• Passage:

December 2021

Dear Friends,

The end of 2021 is a good time to remind us of our mission:

Friends of Mount Hood is a non-profit organization dedicated to monitoring development and management of national forest lands on Mount Hood. Friends of Mount Hood is especially interested in protecting the alpine meadows, wetlands, streams, wildlife, and forested slopes on the mountain. For more than three decades, Friends of Mount Hood has worked to safeguard the natural environment at ski areas that operate on national forest land under special use permits. These high alpine areas contain fragile alpine meadows and wetlands, clear flowing streams, and high alpine stands of mountain hemlock and slow growing white bark pine.

Most of our attention has continued to be focused on the Government Camp-Cooper Spur Land Exchange. That exchange was supposed to result in a “clean sweep” with Mt Hood Meadows giving up all north side land it owned. That exchange is not yet complete.

An interesting observation is that the USFS has already moved the electronic file to the bowels of their archives. This seems to be premature as the proposed action is anything but closed. In fact, we are still awaiting the final Record of Decision (ROD).

The last action taken by the USFS was in June 2020, when the Deputy Regional Forester responded to our Objections to the draft ROD (which approved only a partial land trade, rather than the full “clean sweep” that we had all agreed to). We expect a ROD to be issued any time now. We also suspect that there will be litigation needed over that ROD, if the final version continues to only propose a partial trade.

• Recorded data:
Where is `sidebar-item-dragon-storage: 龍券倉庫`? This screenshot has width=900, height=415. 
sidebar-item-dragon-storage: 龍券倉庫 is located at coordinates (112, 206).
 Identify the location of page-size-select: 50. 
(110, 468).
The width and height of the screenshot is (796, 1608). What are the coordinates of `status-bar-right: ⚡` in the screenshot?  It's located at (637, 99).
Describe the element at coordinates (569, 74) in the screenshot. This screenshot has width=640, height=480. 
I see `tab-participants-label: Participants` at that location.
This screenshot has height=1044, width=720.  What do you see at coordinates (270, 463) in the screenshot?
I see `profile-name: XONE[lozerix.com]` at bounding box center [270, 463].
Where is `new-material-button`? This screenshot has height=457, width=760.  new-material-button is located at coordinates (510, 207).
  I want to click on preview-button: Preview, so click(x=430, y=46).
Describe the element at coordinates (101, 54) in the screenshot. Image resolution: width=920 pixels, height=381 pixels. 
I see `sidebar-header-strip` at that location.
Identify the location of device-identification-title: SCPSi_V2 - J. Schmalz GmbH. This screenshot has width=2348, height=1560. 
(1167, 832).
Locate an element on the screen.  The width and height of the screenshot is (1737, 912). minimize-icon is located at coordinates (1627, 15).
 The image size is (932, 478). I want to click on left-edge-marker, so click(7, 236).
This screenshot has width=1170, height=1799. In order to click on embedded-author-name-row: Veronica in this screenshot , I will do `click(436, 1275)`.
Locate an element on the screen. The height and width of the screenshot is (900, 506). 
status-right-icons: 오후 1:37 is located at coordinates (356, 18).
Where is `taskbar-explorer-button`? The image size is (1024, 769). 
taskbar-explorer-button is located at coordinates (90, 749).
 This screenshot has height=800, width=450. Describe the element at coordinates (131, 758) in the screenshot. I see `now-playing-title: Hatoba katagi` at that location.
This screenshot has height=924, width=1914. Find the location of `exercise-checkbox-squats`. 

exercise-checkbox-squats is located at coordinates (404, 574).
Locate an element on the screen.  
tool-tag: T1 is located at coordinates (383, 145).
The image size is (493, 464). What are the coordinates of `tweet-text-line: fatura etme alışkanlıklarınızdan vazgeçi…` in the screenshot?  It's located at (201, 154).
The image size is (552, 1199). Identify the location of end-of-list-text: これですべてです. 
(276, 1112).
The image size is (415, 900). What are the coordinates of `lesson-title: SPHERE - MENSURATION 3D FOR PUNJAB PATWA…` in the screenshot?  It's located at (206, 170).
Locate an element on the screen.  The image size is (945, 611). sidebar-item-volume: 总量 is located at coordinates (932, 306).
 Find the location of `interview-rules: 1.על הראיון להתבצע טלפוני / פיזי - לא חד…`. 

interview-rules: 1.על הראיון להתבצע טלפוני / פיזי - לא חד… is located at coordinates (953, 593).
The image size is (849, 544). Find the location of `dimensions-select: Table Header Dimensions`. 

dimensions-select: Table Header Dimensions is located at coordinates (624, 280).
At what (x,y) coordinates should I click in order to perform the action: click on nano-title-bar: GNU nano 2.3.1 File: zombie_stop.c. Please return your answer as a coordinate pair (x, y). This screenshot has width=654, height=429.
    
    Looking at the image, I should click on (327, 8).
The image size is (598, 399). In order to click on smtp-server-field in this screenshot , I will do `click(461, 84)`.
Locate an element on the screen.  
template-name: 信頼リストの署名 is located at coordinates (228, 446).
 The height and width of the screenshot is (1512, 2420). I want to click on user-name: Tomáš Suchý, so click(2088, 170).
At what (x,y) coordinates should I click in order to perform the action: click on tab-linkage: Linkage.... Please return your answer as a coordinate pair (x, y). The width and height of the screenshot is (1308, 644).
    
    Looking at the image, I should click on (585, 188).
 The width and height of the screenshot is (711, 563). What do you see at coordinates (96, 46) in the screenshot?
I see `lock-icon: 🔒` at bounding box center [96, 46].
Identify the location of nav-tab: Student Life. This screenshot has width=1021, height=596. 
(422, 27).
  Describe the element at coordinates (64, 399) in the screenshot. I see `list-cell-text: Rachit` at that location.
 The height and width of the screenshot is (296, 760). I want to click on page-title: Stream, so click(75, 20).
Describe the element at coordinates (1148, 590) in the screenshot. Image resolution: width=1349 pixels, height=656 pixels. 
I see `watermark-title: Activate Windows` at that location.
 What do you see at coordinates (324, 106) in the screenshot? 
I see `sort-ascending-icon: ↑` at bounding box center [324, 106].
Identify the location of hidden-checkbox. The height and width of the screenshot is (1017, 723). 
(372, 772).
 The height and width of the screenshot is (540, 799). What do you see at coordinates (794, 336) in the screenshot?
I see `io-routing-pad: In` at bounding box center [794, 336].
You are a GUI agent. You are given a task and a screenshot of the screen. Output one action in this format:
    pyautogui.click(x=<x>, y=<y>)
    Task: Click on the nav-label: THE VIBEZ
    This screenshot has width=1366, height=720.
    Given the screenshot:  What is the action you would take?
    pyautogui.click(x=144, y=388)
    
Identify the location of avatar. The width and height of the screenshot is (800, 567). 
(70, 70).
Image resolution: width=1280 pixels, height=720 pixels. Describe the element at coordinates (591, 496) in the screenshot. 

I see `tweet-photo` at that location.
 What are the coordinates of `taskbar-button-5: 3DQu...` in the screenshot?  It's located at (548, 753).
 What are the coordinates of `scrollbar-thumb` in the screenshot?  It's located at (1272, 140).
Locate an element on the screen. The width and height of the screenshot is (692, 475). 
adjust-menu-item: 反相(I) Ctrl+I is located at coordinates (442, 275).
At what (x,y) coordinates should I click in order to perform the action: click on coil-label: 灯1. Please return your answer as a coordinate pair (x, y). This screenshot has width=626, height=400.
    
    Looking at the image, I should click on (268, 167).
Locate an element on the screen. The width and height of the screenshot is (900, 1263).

• Problems to work on:
- a) In the Mount Hood letter, rewrite the paragraph beginning "The last action taken by the USFS" as a short bulleted list that keeps its main facts.
- b) Go on with the Mount Hood letter, picking up right after its final sentence.

• Exercise results:
- a)
- The USFS last acted in June 2020, when the Deputy Regional Forester responded to Friends of Mount Hood's Objections to the draft Record of Decision (ROD).
- The draft ROD approved only a partial land trade instead of the full "clean sweep" everyone had agreed to.
- A final ROD is expected any time now.
- Litigation may be needed if the final ROD still proposes only a partial trade.

- b)
We continue working closely with the Cooper Spur Wild and Free Coalition (CSW&F) to try to ensure that everything is being done that can be done to prevent the development of an oversized resort on the north side of Mt. Hood. The majority of valley residents have opposed this development for decades. They know that small farms cannot survive with this type of commercial development. Thrive Hood River has perfectly stated the case for protecting farm land:

Hood River’s farms are an economic powerhouse producing crops valued at $126,092,000 annually. This irreplaceable irrigated farmland has some of the best and deepest soils in the world, ideal for no-till, perennial crop farming like orchards, vineyards and berries.

While trying to get a full land exchange completed has been the highest priority FOMH also continues to monitor and to present concerns to the USFS on other projects. In June, Mt. Hood Meadows submitted a proposal to replace the Mt. Hood Express lift with a new lengthened lift. FOMH does not oppose lift replacement. However, the USFS has proposed excluding the lift replacement from most environment reviews. FOMH objected and asked for an Environmental Assessment or an Environment Impact Statement. We are awaiting a response from the USFS on those issues and how they propose to proceed.

In August, Timberline Ski Area submitted a proposal to expand down all the way from the bottom of the current ski area to the newly acquired Summit Ski Area at Government Camp. FOMH pointed out that there needed to be a study of the potential effects on wildlife and backcountry skiers that have historically used that area. We also raised concerns about the amount and locations of proposed tree removals, and we requested an analysis of the impacts of proposed expanded night lighting.

Looking forward to 2022 – We will be holding our 2022 Annual Meeting, along with election of Board Members and Officers of the Board, at 6:30 PM on May 12, 2022. At some point next year we will determine if we will be hosting a live meeting or if it will be another virtual meeting.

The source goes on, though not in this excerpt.